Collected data
Segment Open
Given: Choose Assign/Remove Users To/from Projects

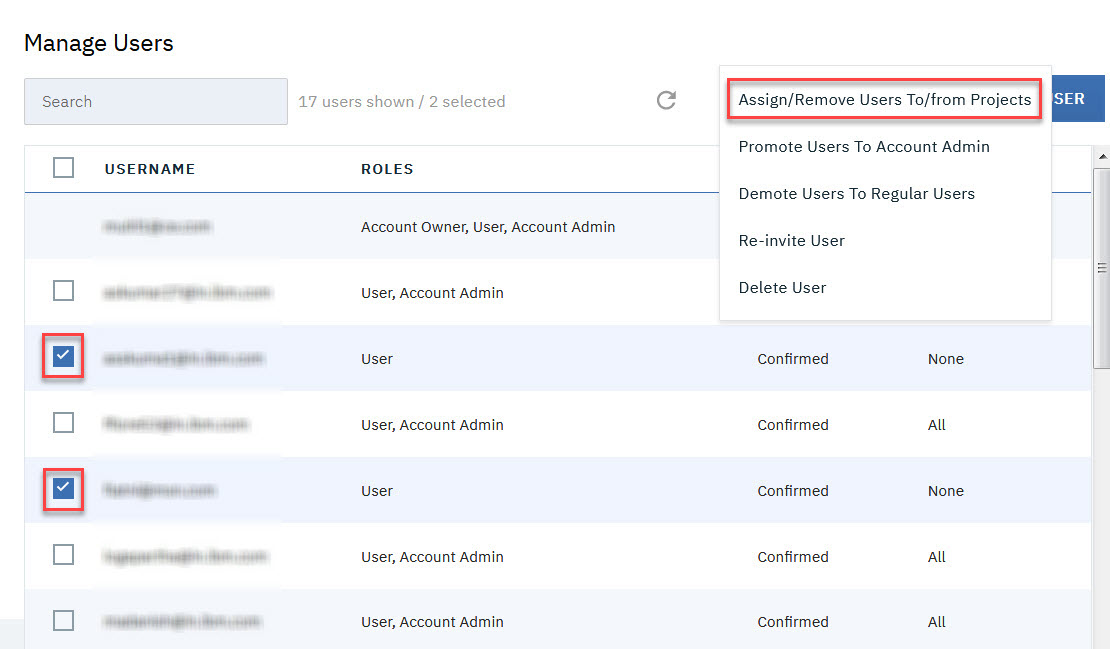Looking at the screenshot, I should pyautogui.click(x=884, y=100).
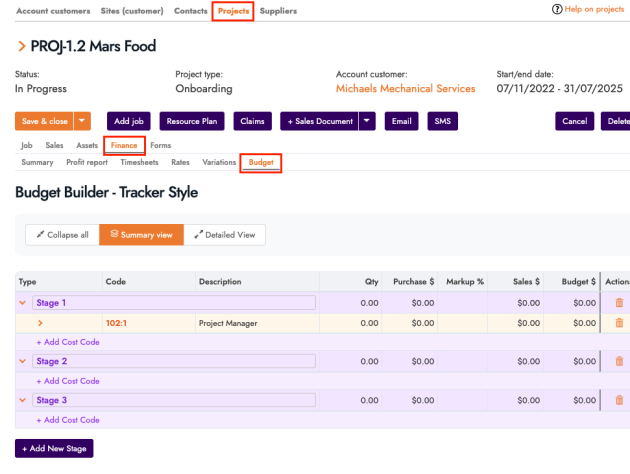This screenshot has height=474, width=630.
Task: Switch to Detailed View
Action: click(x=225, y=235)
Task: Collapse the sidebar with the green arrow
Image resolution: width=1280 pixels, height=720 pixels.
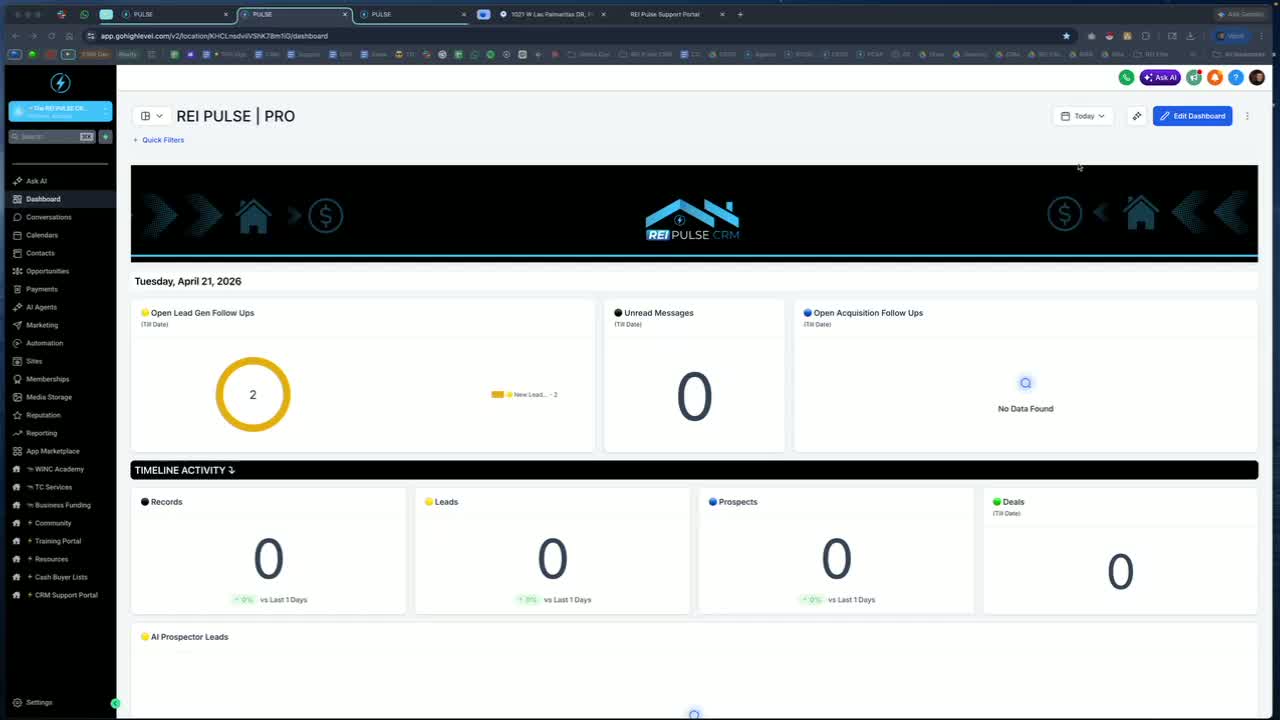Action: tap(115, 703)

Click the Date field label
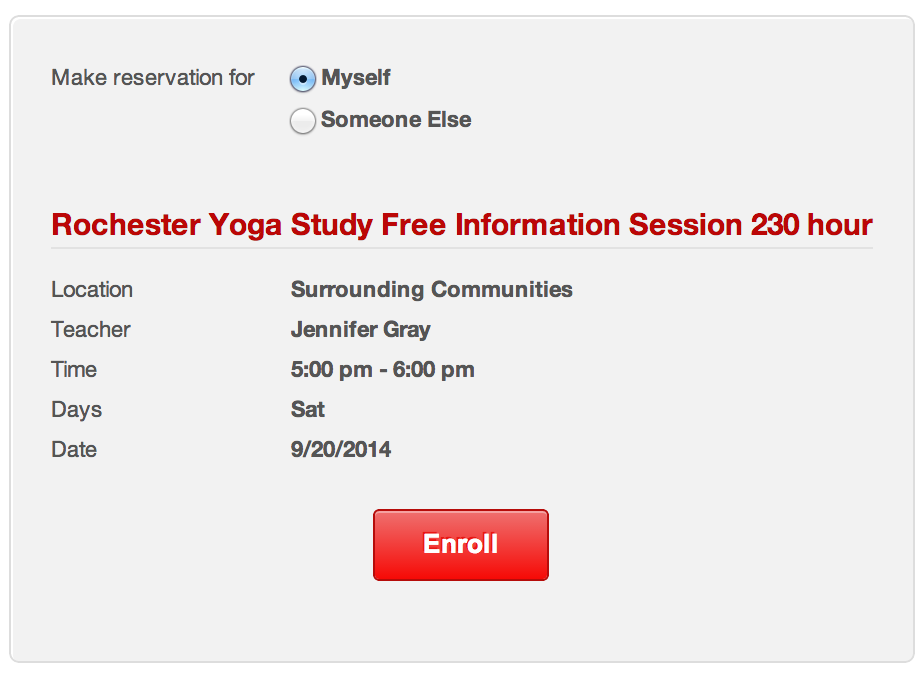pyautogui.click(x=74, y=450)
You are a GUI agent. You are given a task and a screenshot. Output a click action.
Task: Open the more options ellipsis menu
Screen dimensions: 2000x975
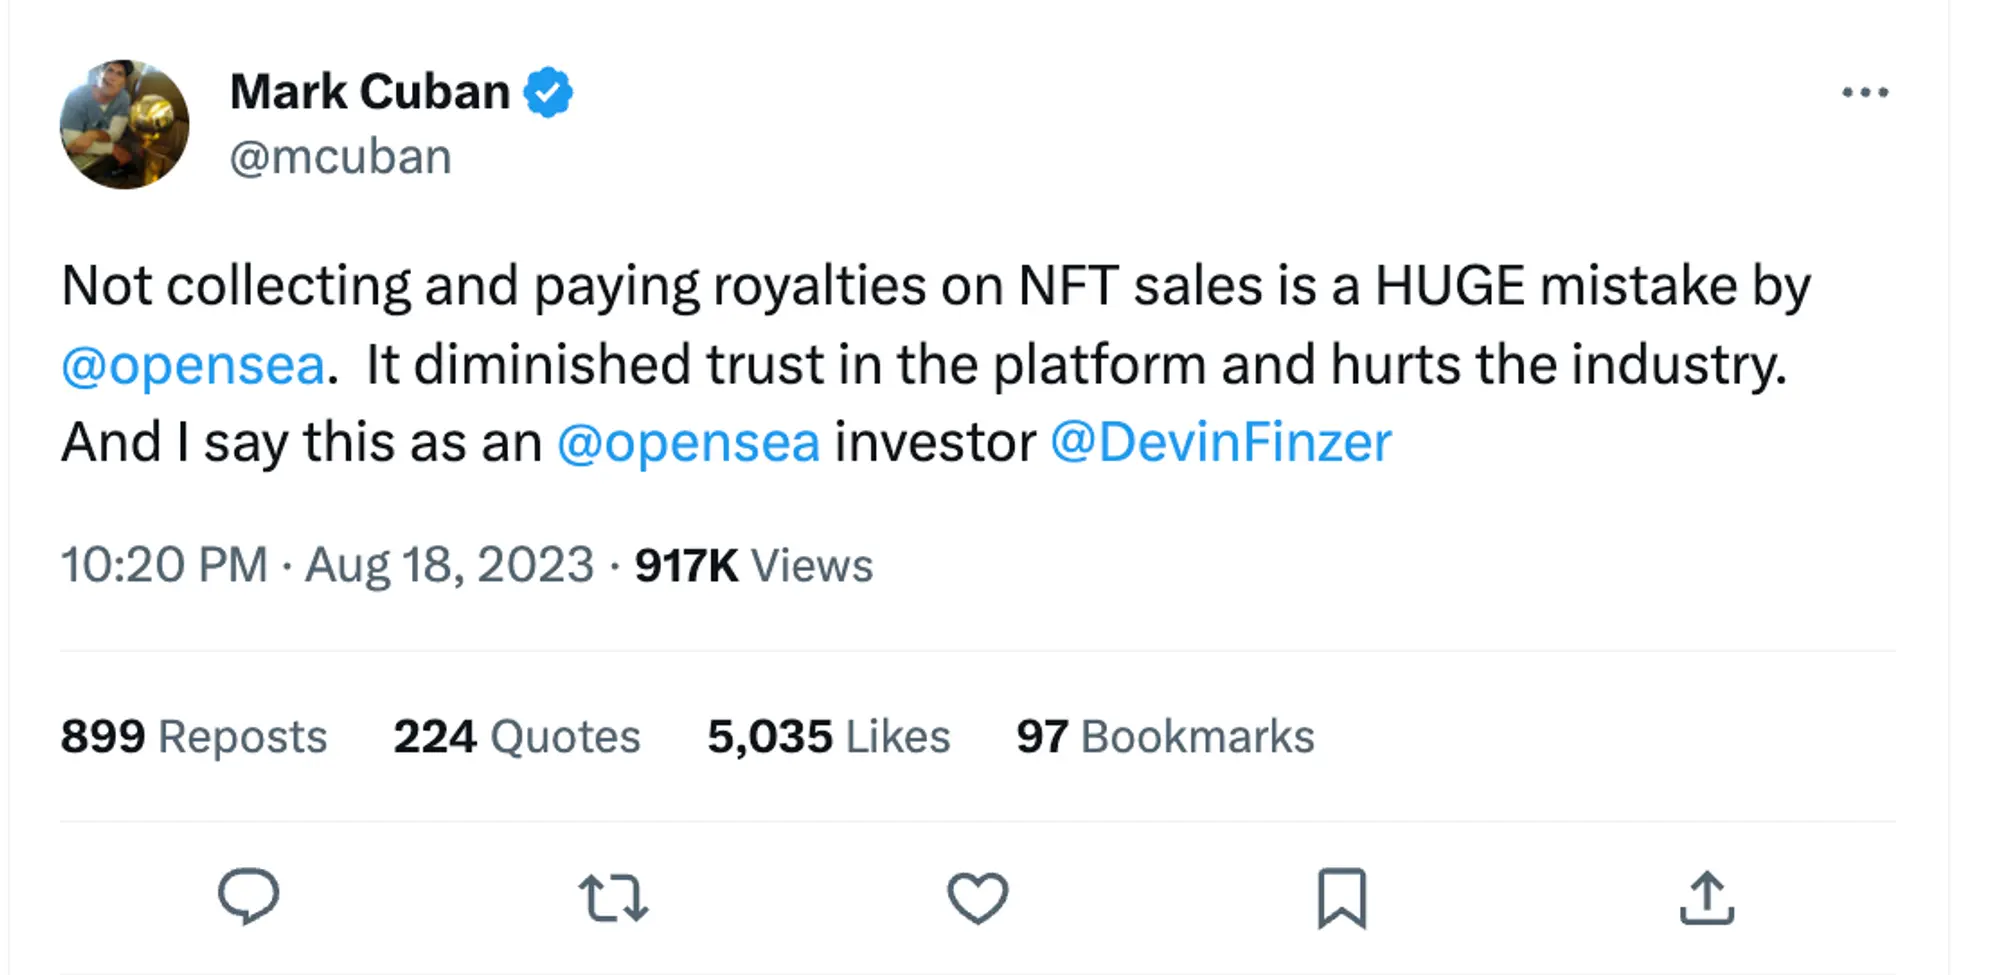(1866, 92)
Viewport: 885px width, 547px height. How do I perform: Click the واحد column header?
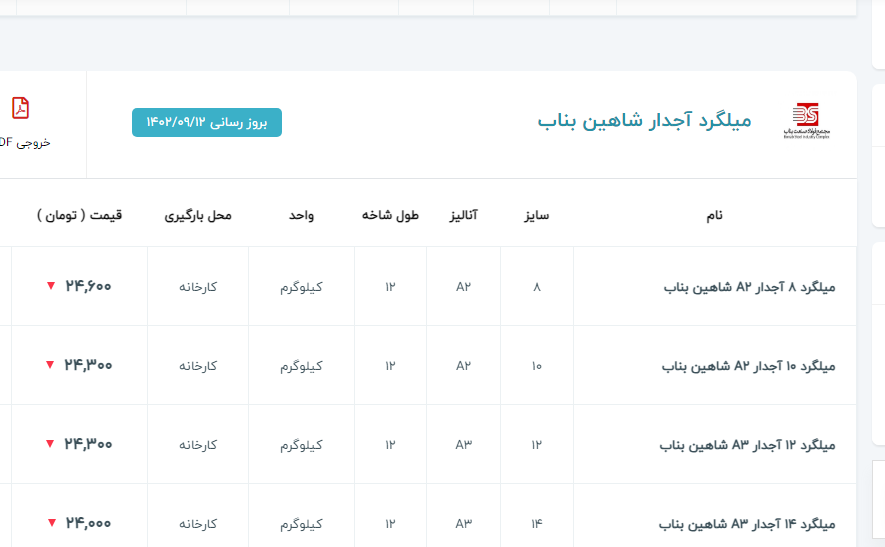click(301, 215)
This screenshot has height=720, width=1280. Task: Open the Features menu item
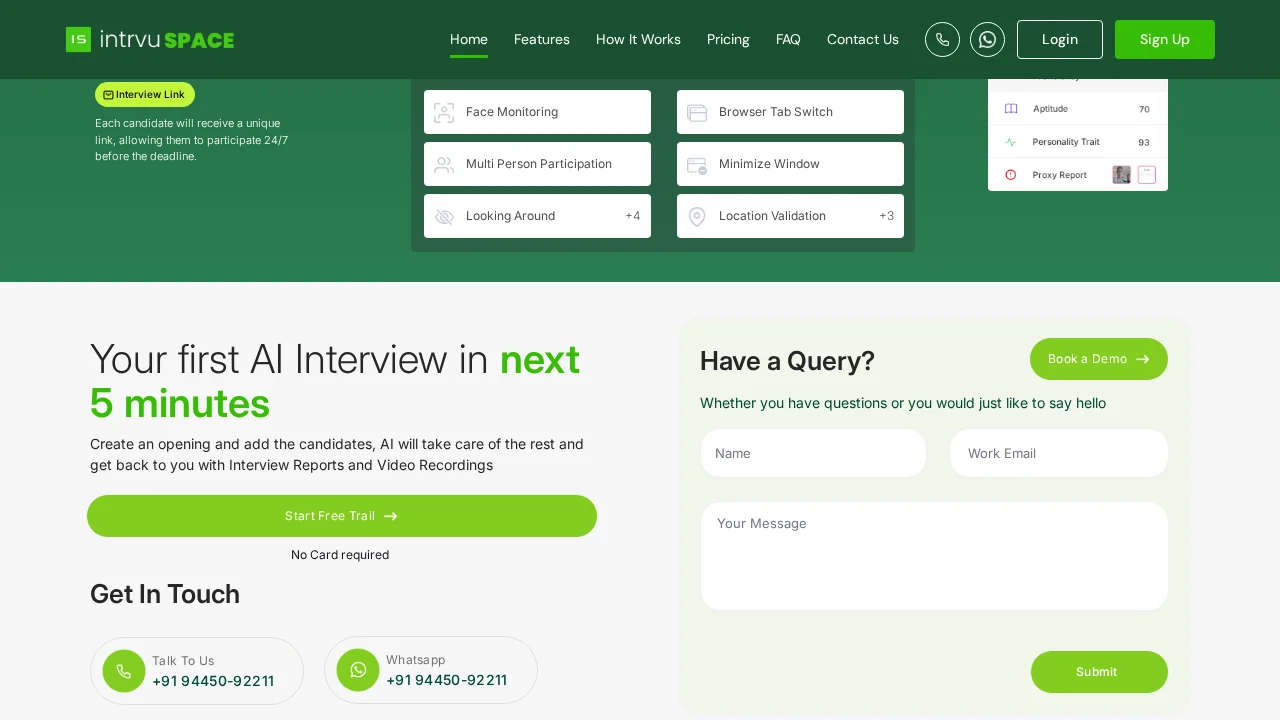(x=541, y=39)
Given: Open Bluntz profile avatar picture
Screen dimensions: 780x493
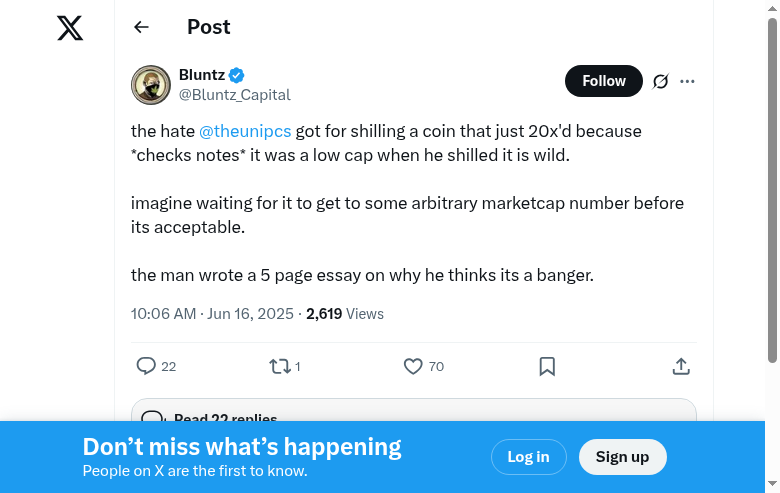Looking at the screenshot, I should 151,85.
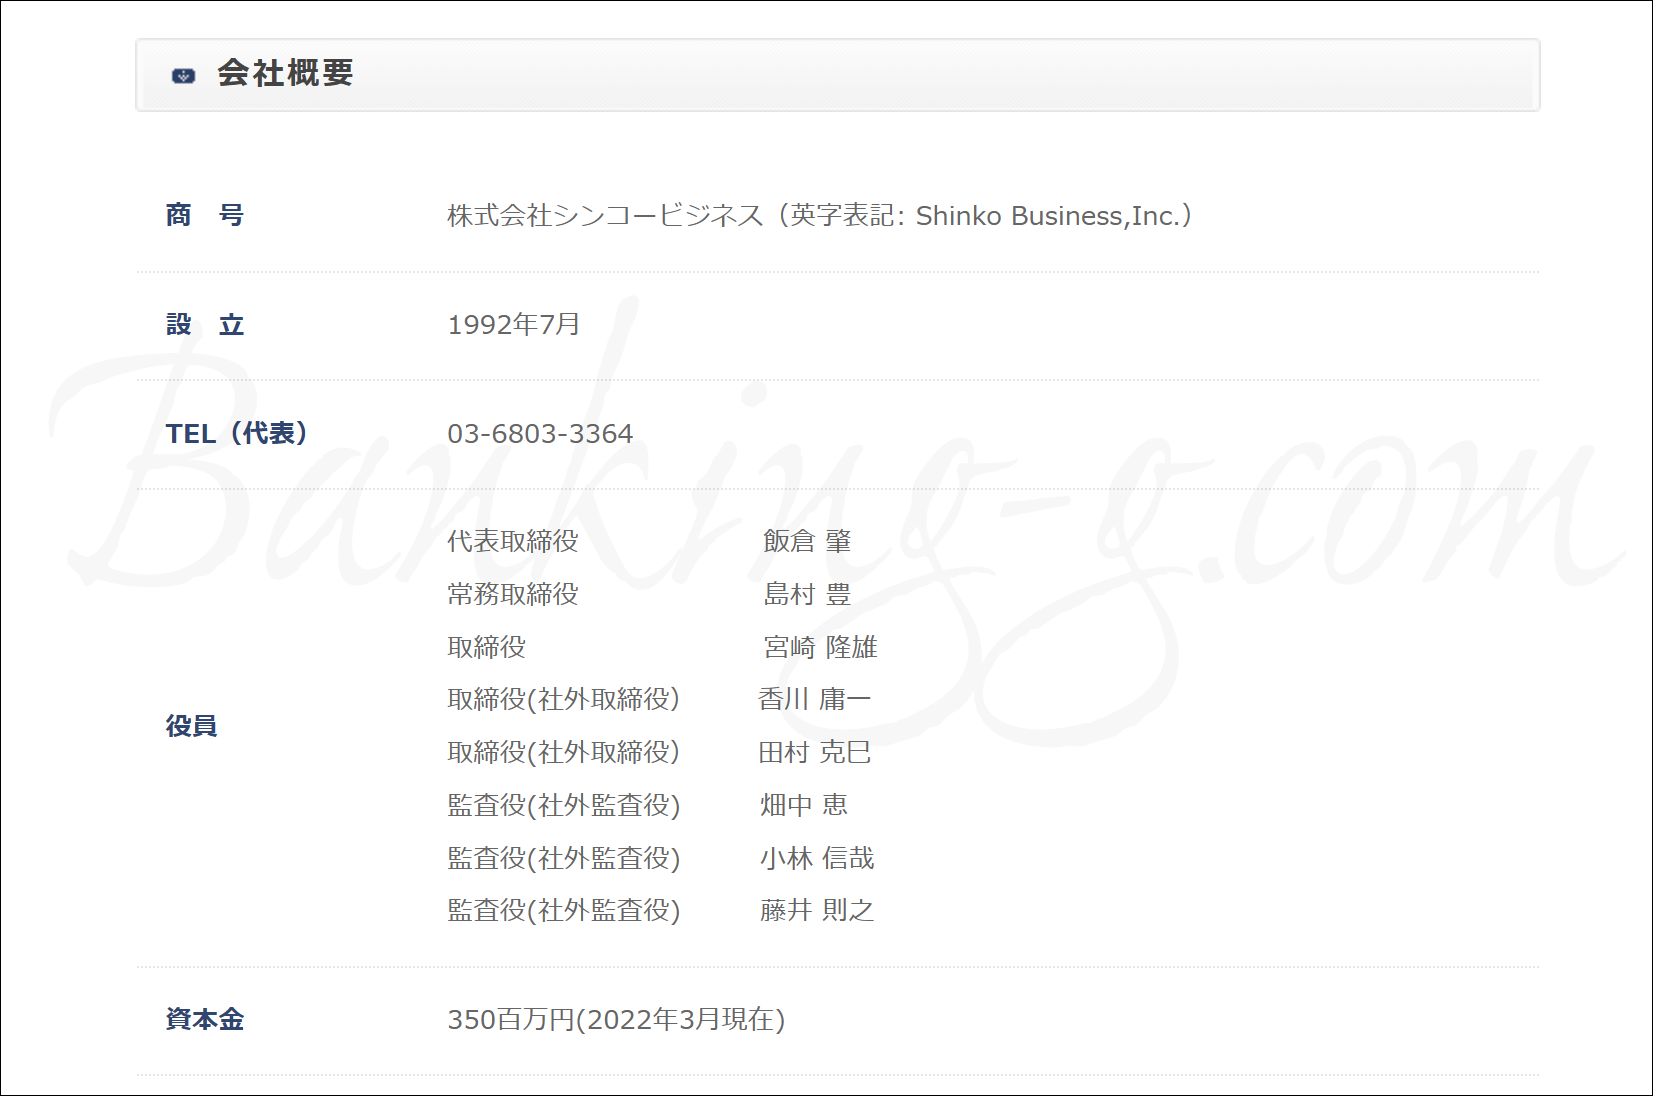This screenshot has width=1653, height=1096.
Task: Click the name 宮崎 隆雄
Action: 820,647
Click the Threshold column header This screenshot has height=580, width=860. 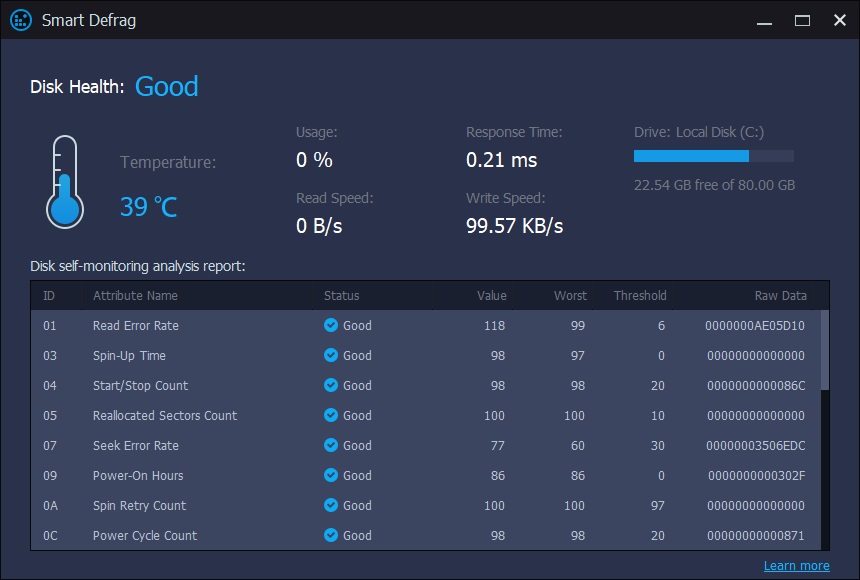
Segment Closed
#### How to complete this task
In the data above, find the line containing "Task: Open the more options ellipsis menu"; from there, please write out each line through the end, exactly, with the pictures omitted.

#### Answer for the task
Task: Open the more options ellipsis menu
Screen dimensions: 2000x975
(1866, 92)
Viewport: 885px width, 547px height. How do I perform: Click the واحد column header?
click(301, 215)
This screenshot has height=720, width=1280. Task: Open the Features menu item
(x=541, y=39)
Given: Open Bluntz profile avatar picture
Screen dimensions: 780x493
Looking at the screenshot, I should 151,85.
This screenshot has width=1653, height=1096.
Task: Click the name 宮崎 隆雄
Action: 820,647
Click the Threshold column header This screenshot has height=580, width=860. 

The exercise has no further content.